We were able to derive a high precision transmission spectrum for the inflated hot Jupiter HAT-P-32Ab showing no prominent absorption features and, thus, supporting the results of the earlier work by Gibson et al. (2013b). The study allowed us to detect and understand the low-level instrument systematics affecting GTC/OSIRIS and will help to improve future measurements. The independent confirmation of ground-based results from a different ground-based facility affected by different systematic noise signals is a step toward re-establishing faith in the reliability of (ground-based) transmission spectroscopy measurements.
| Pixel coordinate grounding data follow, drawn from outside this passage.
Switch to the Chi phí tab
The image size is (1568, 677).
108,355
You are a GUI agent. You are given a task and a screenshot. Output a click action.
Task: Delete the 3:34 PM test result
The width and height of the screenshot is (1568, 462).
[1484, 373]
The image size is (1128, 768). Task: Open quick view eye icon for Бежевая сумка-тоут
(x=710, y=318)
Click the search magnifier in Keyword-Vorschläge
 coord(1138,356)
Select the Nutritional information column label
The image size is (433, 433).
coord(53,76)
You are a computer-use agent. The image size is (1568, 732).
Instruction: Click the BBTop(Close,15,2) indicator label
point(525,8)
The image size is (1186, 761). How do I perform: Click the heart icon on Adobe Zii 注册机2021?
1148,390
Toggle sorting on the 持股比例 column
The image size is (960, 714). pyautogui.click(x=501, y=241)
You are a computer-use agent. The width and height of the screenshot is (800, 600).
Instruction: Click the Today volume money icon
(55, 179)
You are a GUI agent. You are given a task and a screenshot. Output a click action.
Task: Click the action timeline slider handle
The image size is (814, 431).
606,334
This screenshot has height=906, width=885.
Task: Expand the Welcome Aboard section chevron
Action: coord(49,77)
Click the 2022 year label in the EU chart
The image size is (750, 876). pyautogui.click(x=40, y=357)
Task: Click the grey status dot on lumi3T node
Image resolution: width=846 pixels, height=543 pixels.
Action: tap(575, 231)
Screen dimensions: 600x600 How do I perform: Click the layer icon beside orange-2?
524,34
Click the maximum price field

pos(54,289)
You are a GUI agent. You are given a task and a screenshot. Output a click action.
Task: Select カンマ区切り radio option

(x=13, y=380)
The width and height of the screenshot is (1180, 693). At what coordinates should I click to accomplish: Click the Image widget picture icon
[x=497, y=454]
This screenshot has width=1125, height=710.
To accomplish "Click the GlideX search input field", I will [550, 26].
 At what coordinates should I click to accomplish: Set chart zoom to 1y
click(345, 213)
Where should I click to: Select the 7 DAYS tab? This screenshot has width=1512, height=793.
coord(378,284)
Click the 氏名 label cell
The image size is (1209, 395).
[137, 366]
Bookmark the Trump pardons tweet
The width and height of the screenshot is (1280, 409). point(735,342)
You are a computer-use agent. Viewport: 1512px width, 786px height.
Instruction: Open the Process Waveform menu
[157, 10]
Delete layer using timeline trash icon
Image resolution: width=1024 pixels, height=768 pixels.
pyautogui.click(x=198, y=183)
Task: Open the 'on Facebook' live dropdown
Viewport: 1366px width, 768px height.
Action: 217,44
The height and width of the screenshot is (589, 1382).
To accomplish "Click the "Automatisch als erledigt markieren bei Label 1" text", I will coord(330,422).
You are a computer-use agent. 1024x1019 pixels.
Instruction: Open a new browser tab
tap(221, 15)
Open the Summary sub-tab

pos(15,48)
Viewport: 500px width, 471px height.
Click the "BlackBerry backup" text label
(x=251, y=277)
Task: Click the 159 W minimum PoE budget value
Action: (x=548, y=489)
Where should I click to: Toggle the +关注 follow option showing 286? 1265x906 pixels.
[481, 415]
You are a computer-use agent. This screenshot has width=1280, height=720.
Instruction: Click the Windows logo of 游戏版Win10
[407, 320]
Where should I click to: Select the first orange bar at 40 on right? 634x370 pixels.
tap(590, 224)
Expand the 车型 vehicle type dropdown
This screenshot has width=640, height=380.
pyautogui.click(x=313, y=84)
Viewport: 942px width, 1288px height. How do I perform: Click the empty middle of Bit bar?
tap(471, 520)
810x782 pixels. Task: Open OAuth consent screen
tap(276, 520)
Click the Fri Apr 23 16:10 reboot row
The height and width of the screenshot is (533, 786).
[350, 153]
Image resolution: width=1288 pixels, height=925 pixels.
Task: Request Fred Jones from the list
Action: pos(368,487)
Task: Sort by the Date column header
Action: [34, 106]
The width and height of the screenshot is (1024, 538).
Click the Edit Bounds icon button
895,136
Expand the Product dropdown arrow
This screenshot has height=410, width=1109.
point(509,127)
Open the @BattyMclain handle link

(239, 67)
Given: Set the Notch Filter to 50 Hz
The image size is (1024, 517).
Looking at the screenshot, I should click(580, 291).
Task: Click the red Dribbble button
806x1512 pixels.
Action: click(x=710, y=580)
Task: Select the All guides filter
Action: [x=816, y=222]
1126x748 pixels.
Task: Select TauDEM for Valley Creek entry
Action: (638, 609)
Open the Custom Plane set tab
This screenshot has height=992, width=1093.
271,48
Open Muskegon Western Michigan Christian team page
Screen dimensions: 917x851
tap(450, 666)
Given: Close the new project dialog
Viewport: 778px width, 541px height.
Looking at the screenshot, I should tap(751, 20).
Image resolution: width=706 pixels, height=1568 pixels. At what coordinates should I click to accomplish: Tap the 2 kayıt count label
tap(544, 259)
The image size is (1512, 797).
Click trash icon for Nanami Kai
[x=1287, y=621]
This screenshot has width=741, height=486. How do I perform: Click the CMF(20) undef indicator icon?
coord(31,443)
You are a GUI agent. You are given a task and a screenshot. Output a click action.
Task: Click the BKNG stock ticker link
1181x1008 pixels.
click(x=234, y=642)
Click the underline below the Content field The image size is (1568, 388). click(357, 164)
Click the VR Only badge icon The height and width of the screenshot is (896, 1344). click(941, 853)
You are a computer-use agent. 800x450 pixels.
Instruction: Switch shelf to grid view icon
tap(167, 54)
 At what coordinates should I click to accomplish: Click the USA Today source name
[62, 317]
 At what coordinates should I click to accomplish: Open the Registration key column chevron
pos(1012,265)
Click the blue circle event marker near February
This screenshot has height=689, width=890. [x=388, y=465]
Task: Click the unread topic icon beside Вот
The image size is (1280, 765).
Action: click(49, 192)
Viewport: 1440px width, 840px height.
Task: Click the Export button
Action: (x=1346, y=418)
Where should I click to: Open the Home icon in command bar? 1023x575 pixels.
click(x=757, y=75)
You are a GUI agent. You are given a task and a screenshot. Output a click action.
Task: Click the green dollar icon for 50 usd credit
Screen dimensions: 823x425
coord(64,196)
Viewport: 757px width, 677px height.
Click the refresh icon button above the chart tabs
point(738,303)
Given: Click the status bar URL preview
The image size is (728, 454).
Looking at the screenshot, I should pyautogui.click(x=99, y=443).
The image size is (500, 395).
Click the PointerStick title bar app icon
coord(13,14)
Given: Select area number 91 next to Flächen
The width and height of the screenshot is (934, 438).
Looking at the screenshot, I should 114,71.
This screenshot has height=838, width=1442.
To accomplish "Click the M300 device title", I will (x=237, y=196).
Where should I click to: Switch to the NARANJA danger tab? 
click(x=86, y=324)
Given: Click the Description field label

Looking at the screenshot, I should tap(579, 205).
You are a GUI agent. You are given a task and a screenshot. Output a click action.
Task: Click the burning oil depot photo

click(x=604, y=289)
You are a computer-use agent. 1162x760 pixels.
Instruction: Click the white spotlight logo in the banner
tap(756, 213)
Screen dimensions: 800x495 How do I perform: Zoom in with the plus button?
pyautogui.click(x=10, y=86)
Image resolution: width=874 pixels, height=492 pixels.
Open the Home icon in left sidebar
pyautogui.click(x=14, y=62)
We have confidence in the potential of ground-based facilities and GTC/OSIRIS, in particular, as an excellent tool for larger surveys.

Note added in proof. We would like to note that during a late stage of this paper’s referee process another study of HAT-P-32b by Mallonn & Strassmeier (2016) was uploaded to ArXiv. This study further confirms the measurement of a flat transmission spectrum for this planet’s atmosphere.


Acknowledgments

This work is based on observations made with the Gran Telescopio Canarias (GTC) installed in the Spanish Observatorio del Roque de los Muchachos of the Instituto de Astrofisica de Canarias in the island of La Palma. It is partly financed by the Spanish Ministry of Economics and Competitiveness through projects ESP2013-48391-C4-2-R and ESP2014-57495-C2-1-R. L.N. acknowledges support from the DFG Graduiertenkolleg 1351 Extrasolar Planets and their Host Stars. F.M. acknowledges the support of the French Agence Nationale de la Recherche (ANR), under the program ANR-12-BS05-0012 Exo-atmos. Many of the plots shown in this paper were made using Matplotlib (Hunter 2007).

References

Appendix A: Companion HAT-P-32B

In 2013Adams et al. discovered an optical companion to HAT-P-32A using adaptive optics (AO) with Arizona Infrared imager and Echelle Spectrograph (Aries, Principle Investigator: Don McCarthy), which is fed by the Multiple Mirror Telescope’s (MMT) AO beam. The optical companion was later confirmed to be bound to the HAT-P-32 system by Ngo et al. (2015) from proper motion measurements and AO imaging. HAT-P-32B was further characterized as an M-dwarf by Zhao et al. (2014) and Ngo et al. (2015) who used near-infrared broadband AO imaging to constrain its stellar parameters.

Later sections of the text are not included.